Hoping to clarify that DADA2's chimera filtering strategy is a denovo process; that is, there is no use of a set of reference sequence with which to check for chimeras? This older thread from @benjjneb seems to suggest as much.
Fair to say that both DADA2 and Deblur use denovo appproaches for chimera filtering?
I’m curious if users have explored any potential benefit of additional chimera filtering with the vsearch implementation of uchime_ref? Related: what’s the down side to using a reference library over de novo identification?
I usually do uchime de novo first, then uchime ref second. This remove the maximum possible number of chimeras.
The main issue with all forms of chimera checking is “What if my database doesn’t have the parents of my chimeras?” So de novo methods work well because they use themselves as their own reference, and ref methods work well as they use a large database of known real microbes as a reference.
Yes this is correct. It may be worth being aware that the plugin gives you the option of two types of chimera filtering: “consensus” does de novo identification in each sample, takes a vote across samples, and removes all ASVs identified as chimeras in a high enough fraction of the samples in which they were present. “pooled” just lumps all ASVs in the data into one big sample, and identifies and removes chimeras that way.
In our testing “consensus” performs better for typical datasets/workflows.
Also in my testing, additional reference-based chimera removal on top of the de novo removal isn’t a net positive when considering both sensitivity and specificity (i.e. there are some false positive chimera IDs at that step). However, my testing there has not been exhaustive.
Would ASV2 be dropped from the dataset entirely, or retained?
From what I can tell DADA2 retains all ASVs regardless of how many samples they are present in. Just wanted to double check that is the case, and that there isn’t a parameter that allows for this function to be turned on/off like in qiime filter-features.

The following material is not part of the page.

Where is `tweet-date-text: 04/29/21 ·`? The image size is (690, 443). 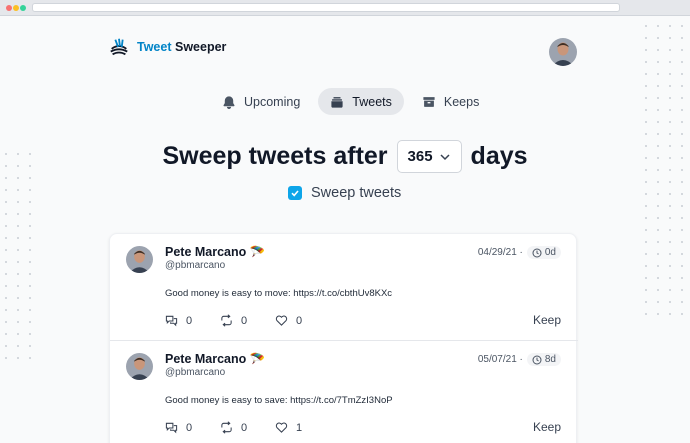 tweet-date-text: 04/29/21 · is located at coordinates (500, 252).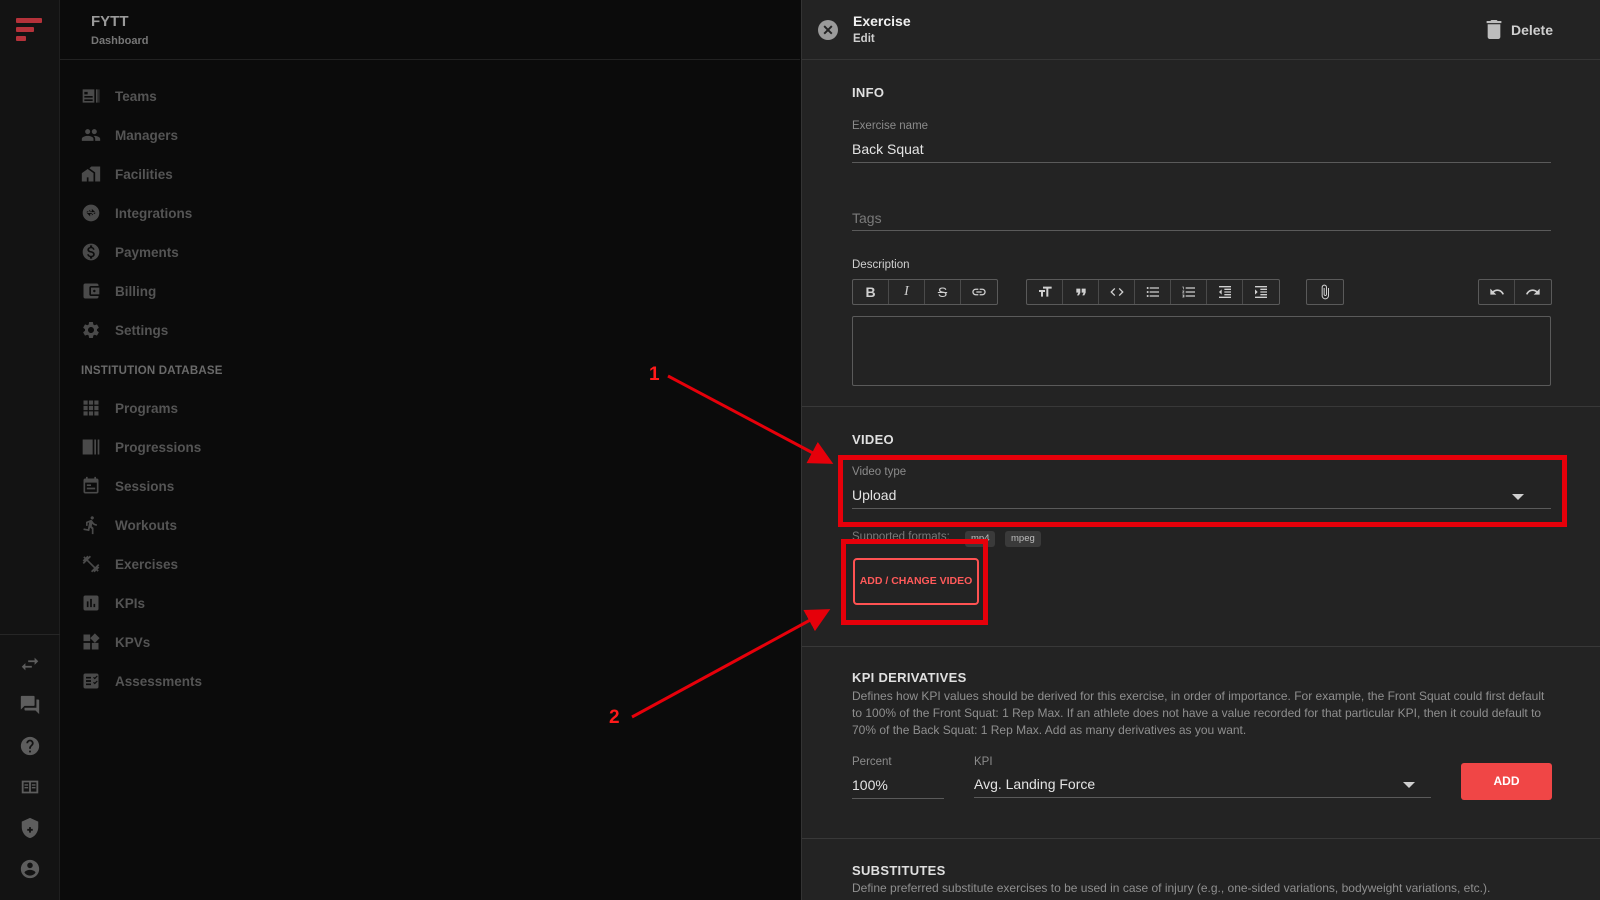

Quick follow up for @benjjneb. Hopefully I’m interpreting the DADA2 manual section describing a consensus strategy properly: within QIIME2, by default, a consensus chimera process is invoked, and this is triggering the isBimeraDenovoTable function within DADA2.
I’m specifically curious about one line in that function: minSampleFraction = 0.9. Am I correct that by default, this argument is requiring that 90% of all samples in my dataset have that chimera for it to be removed?
So, for example, if I had 200 total samples being processed in a dataset, is a suspected chimera only removed if it is present in 180 samples?
If that’s the case, I’m wondering what led to requiring such a high threshold in your testing/development of the parameter. That seems to me to indicate that chimera formation is quite favorable in PCR? From what R. Edgar’s posted about chimeras, it seems more like 1-5%. Not saying he’s correct, just noticing a huge disparity in the parameter from what he’s stating.